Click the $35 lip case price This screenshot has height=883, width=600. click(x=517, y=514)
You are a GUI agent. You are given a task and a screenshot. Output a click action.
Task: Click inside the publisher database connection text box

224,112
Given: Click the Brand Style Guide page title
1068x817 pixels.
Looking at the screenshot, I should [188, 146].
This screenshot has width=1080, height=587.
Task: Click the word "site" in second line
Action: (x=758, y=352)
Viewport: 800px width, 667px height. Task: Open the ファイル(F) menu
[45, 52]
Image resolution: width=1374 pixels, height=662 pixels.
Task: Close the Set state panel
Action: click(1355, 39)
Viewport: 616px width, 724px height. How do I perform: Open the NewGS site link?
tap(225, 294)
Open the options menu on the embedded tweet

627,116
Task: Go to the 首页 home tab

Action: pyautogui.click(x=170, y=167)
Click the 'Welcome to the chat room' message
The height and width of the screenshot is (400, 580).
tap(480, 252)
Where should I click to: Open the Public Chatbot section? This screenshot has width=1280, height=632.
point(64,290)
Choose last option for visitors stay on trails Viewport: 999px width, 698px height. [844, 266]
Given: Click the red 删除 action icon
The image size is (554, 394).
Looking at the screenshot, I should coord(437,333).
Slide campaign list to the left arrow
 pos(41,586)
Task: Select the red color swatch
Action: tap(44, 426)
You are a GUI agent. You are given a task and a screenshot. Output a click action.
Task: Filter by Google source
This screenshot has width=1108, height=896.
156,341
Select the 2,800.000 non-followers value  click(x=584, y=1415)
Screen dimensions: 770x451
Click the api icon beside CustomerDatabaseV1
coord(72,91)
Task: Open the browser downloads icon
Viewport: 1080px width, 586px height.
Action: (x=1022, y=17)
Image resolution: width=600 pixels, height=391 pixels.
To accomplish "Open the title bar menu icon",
────────────────────
# EXERCISE DETAILS
The word to find is "title". Copy every line of the records that holds it.

# SOLUTION FOR THIS TASK
Given: Click the Brand Style Guide page title
To accomplish "Open the title bar menu icon",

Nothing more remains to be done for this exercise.